- Ausgewählter Textabschnitt
────────────────
Ein Besuch in Hongkong
Vom „Awake!“-Korrespondenten in Hongkong
IM November 1972 wurde in Hongkong der millionste Besucher jenes Jahres festlich empfangen. Zum erstenmal hatte die Zahl der Touristen, die in einem Jahr diese britische Kronkolonie besuchten, die Millionengrenze erreicht.
Die meisten Besucher kommen mit dem Flugzeug und landen dann auf dem Flughafen Kai Tak. Viele weitere Touristen treffen auf Fracht- oder auf Fahrgastschiffen ein, die in dem modernen Hafen für Seeschiffe an der Spitze der Halbinsel Kaulun, dem Tor zu den Touristenbezirken, vor Anker gehen.
Wenn das Schiff, mit dem man nach Hongkong reist, den Hafen nachts anläuft, bietet sich einem ein faszinierendes Bild: Der Hafen ist eingerahmt von bunten Lichterketten wie von einem funkelnden Diadem. Ferner sieht man auf dem Wasser „leuchtende Tausendfüßler“ schwimmen. In Wirklichkeit sind das die Fährboote. Aber mit ihren erleuchteten Fenstern gleichen diese Boote, die flink zwischen der Insel und dem Festland hin- und hergleiten, solchen Tierchen.
Viele Touristen, die der Kronkolonie einen Besuch abstatten, „sehen“ Hongkong nie. Wieso nicht?
Nach ihrer Ankunft werden sie direkt in ihr Hotel im Touristenbezirk gefahren, und dann bringen sie die ganze Zeit in jenem Viertel mit Einkaufen zu. Deshalb sehen sie nichts Asiatisches, außer Souvenirs, Gesichtern und chinesischen Schriftzeichen. Das Interessanteste an Hongkong ist jedoch die Bevölkerung und ihre Lebensart.
Hinter der kühlen Geschäftsatmosphäre Hongkongs verbirgt sich eine fleißige, initiative und gewöhnlich freundliche und höfliche chinesische Bevölkerung. Die meisten Bewohner Hongkongs sind zu irgendeiner Zeit aus China ausgewandert, oder sie sind die Kinder von Eltern, die früher in China gewohnt haben. Die älteren Generationen, die größtenteils aus den Kreisen der Landbevölkerung stammen, haben die Herzlichkeit und das Zutrauen, die dieser Bevölkerung eigen sind, mitgebracht. Viele haben in kleinen Dörfern gewohnt, wo man sich umeinander gekümmert und wo man miteinander Freundschaft gepflegt hat, in Dörfern, in denen die Kriminalität so gut wie unbekannt war. Leider haben diese Menschen sich jedoch gewandelt.
────────────────
Einträge zum Auffinden von Text und Elementen:
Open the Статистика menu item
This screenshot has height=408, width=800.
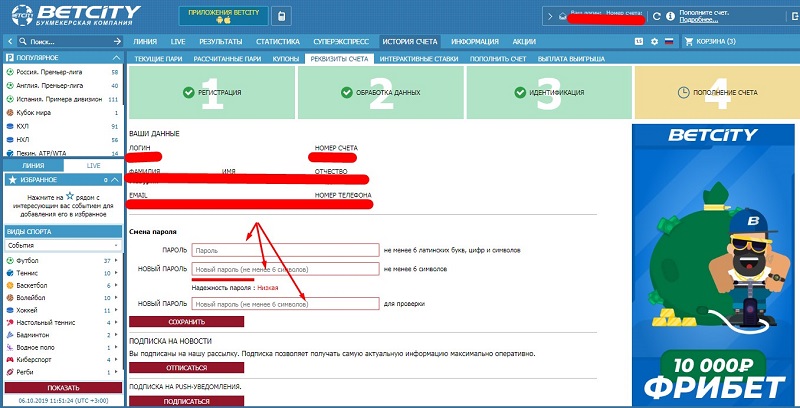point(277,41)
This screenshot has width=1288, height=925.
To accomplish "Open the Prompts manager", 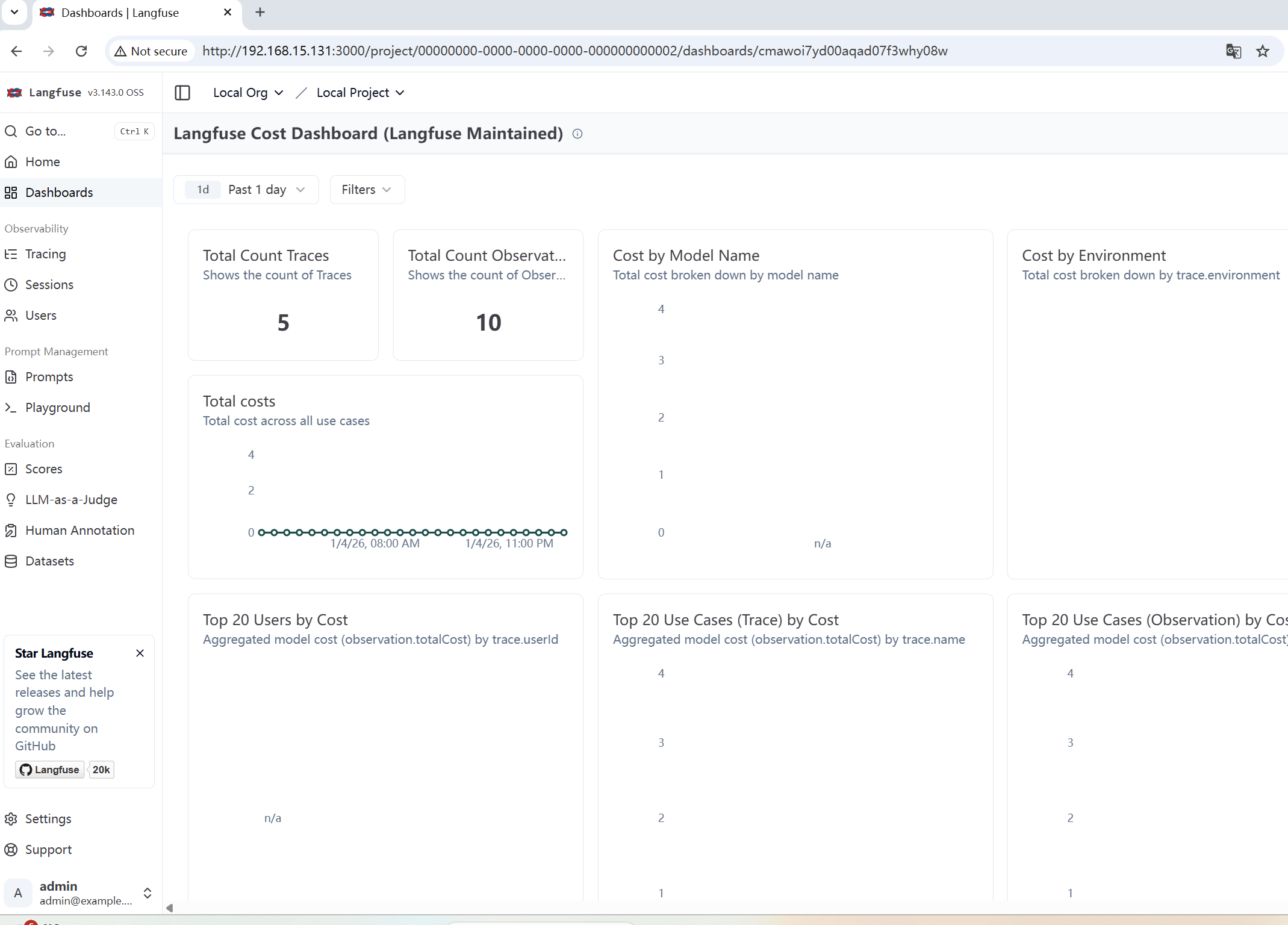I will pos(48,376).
────────────────
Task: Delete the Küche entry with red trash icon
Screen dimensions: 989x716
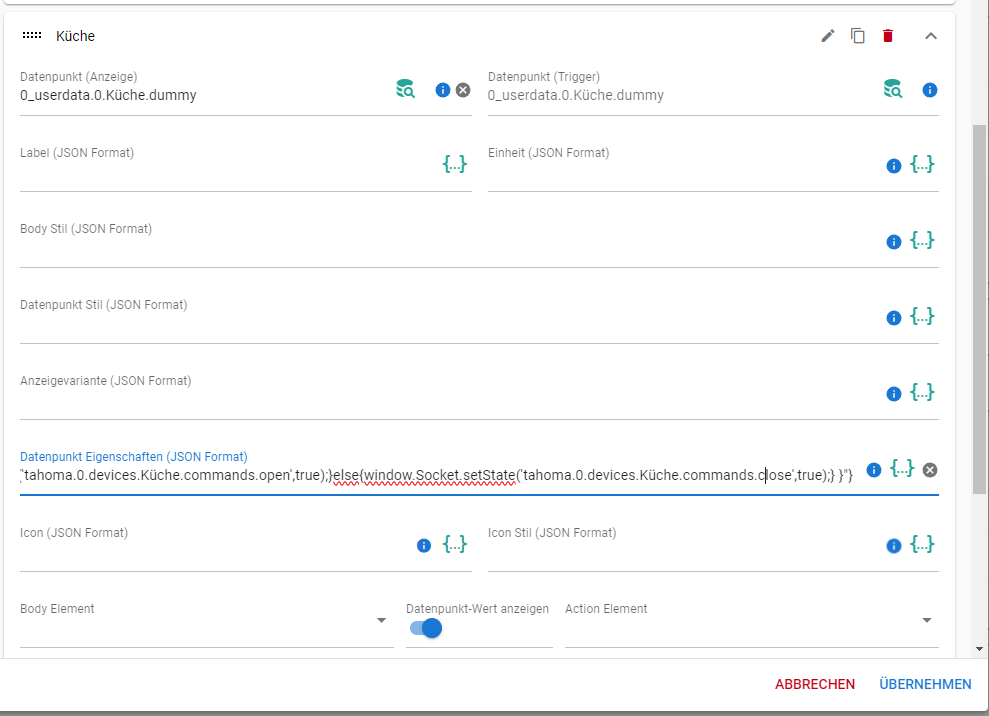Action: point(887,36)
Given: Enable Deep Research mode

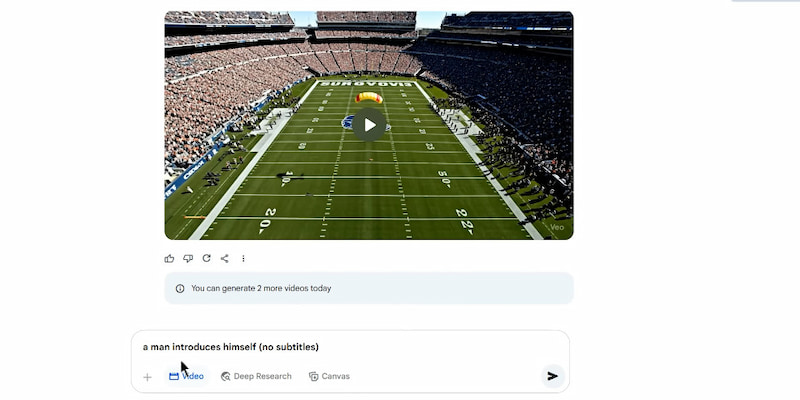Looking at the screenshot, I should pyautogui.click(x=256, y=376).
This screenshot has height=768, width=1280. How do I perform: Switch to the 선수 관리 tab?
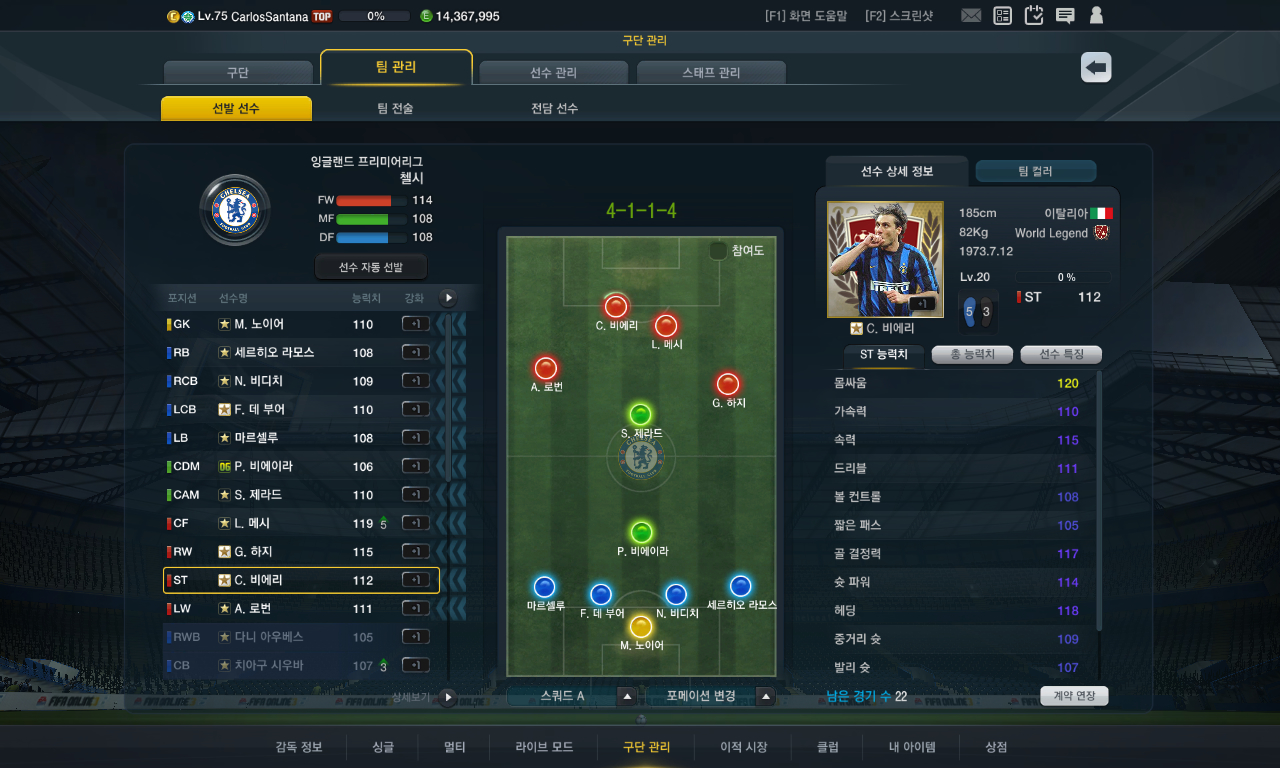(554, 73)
────────────────
- Aufgabenbeschreibung
Wiederhole aus dem Text über den Besuch in Hongkong wortgetreu alles von „Die meisten Besucher“ bis hinunter zu „nie. Wieso nicht?“.

- Ergebnis
Die meisten Besucher kommen mit dem Flugzeug und landen dann auf dem Flughafen Kai Tak. Viele weitere Touristen treffen auf Fracht- oder auf Fahrgastschiffen ein, die in dem modernen Hafen für Seeschiffe an der Spitze der Halbinsel Kaulun, dem Tor zu den Touristenbezirken, vor Anker gehen.
Wenn das Schiff, mit dem man nach Hongkong reist, den Hafen nachts anläuft, bietet sich einem ein faszinierendes Bild: Der Hafen ist eingerahmt von bunten Lichterketten wie von einem funkelnden Diadem. Ferner sieht man auf dem Wasser „leuchtende Tausendfüßler“ schwimmen. In Wirklichkeit sind das die Fährboote. Aber mit ihren erleuchteten Fenstern gleichen diese Boote, die flink zwischen der Insel und dem Festland hin- und hergleiten, solchen Tierchen.
Viele Touristen, die der Kronkolonie einen Besuch abstatten, „sehen“ Hongkong nie. Wieso nicht?